The benefit of extended courses of ADT is not surprising considering the data from the radiation trials where ADT + EBRT is clearly superior to EBRT alone in all measures of survival, and recent studies have shown that longer periods of ADT are better than shorter periods; that is, 3 years is better than 6 months.[36] Although some of the benefit of ADT is related to its role in sensitizing the cancer to radiation, the benefit of 3 years of ADT over 6 months suggests that prolonged ADT itself might also have a significant role.

Neoadjuvant and adjuvant chemohormonal therapy

The rationale for neoadjuvant or adjuvant chemotherapy in high-risk prostate cancer is based on its activity in castration-resistant prostate cancer and benefits in other solid cancers. No studies to date have shown convincing evidence that chemotherapy, whether alone or in combination with ADT, improves BPFS.[64-67] The concept of neoadjuvant chemotherapy combined with ADT is in keeping with tumor model data indicating that simultaneous chemotherapy and ADT most effectively suppresses prostate cancer tumors compared with sequential treatments of ADT followed by chemotherapy or vice versa.[68] A phase III study to determine if combined neoadjuvant docetaxel + ADT before RP is beneficial as compared with RP alone in men with high-risk prostate cancer is currently in progress (CALGB 90203, NCT00430183 at ClinicalTrials.gov).[69]

Salvage prostatectomy after failure of other primary therapies

There are few more challenging patients than the man seeking salvage prostatectomy with biochemical recurrence after EBRT, cryotherapy or HIFU. These men present with proven resistant tumors sitting in a previously treated field, and might already have compromised sexual, urinary and physical health. A recent review by Mendenhall et al. on treatment options after failed EBRT concluded that RP provided a better cure rate than other salvage therapies (brachytherapy, cryotherapy or HIFU), but acknowledged that the risk of morbidity is high.[70] While daunting, the principles of surgery in these men are early salvage treatment after a careful search to rule out metastatic disease as the cause of PSA recurrence, with patients being aware of the increased risk of erectile dysfunction, urinary tract infection, transient urine leaks, urinary fistula, bladder neck contractures and rectal injury with recto-urethral fistula.[71-73] The CSS after salvage RP has been reported as 73% at 10 years and 60% at 15 years.[72] Although the cancer outcomes are good after salvage surgery, it is still true that RT is better tolerated after RP than the other way around in men requiring additional treatment for their aggressive prostate cancer.[74-76]
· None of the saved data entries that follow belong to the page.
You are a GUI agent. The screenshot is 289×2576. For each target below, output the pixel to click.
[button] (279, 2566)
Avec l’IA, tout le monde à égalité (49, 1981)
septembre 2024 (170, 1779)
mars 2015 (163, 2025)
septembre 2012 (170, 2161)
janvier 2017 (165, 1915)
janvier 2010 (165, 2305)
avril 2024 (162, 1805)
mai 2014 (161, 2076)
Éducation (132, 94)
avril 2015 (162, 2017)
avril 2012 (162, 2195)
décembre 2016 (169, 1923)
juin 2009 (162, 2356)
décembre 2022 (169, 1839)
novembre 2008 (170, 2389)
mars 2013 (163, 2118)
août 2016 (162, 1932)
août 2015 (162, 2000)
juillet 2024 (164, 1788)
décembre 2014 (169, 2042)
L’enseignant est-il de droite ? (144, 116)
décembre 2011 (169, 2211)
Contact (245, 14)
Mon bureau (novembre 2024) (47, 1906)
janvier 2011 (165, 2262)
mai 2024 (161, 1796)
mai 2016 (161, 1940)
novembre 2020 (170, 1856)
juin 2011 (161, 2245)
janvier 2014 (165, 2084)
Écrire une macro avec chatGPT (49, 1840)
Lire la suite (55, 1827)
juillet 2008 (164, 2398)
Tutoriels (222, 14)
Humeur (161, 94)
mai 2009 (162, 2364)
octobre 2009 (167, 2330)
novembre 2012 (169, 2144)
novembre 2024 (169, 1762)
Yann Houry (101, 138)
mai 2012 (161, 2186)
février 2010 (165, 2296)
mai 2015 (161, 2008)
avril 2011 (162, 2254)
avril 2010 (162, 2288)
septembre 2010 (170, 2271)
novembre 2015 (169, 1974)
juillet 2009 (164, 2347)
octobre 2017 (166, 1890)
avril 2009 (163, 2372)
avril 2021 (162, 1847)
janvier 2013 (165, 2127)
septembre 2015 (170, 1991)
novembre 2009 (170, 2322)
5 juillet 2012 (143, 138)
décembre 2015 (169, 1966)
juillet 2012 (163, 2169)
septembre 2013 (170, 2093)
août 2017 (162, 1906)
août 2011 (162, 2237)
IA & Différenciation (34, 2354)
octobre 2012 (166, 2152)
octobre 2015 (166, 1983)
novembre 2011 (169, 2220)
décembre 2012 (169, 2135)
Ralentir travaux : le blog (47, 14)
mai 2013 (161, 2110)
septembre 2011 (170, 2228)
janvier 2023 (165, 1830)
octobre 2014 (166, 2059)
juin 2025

What are the pros and cons of radical prostatectomy in men with high-risk prostate cancer?

While the currently irresolvable debate rages on between the best treatment option for men with high-risk prostate cancer, informed discussions with our patients regarding their management can focus on the following points regarding surgery:

Pros

Definitive histopathological diagnosis

Arguably, the greatest advantage of RP is obtaining the true pathological grade and stage of a patient's primary cancer to determine who will benefit most from adjuvant treatments. This includes an accurate assessment of lymph node involvement with a PLND.[49] Preoperative clinical stage is often inaccurate in localized prostate cancer. In a review of the CaPSURE database, an inaccurate clinical stage was assigned to 35.4% of the patients.[77] More specifically, up to 50% of patients with preoperative clinical high-risk prostate cancer will have more favorable prostate cancer on their final pathological specimen.[10, 78] This includes 31–45% of patients who have a biopsy Gleason score of ≥8, but a final RP pathological specimen of ≤7,[79, 80] and 9–44% of patients with cT3 stage will in fact have organ-confined tumors.[9, 41, 43, 81, 82] Importantly, patients who are downgraded have better outcomes than those who are not.[79] Furthermore, many men will be cured with RP alone without a higher rate of complications, and enjoy the benefits of avoiding adjuvant treatments.[41-43]

Excellent local control

There are important biological and psychological benefits of debulking the tumor and removing the prostate as a future source of metastatic cells. Local pelvic control is extremely important, even if there is a risk of micrometastatic disease. Inman et al. reported a local recurrence rate of just 13% after RP in men with high-risk prostate cancer.[31] Furthermore, adjuvant or salvage RT cures another 50% of recurrences, which represents a threefold reduction of death from prostate cancer after surgery with minimal additional morbidity.[44, 45] Conversely, salvage RP is more difficult after RT and less well tolerated by patients.[74] Zelefsky et al. showed that the positive biopsy rate at 2 years after RT in men with high-risk disease is 33% and 16% for those who received 75.6 Gy or 81 Gy, respectively.[83] Although RT techniques are evolving and some of these positive biopsies will not progress to recurrent disease, there is still a concern that RT might lead to a late wave of metastatic seeding from a biologically altered post-irradiated prostate cancer.[84]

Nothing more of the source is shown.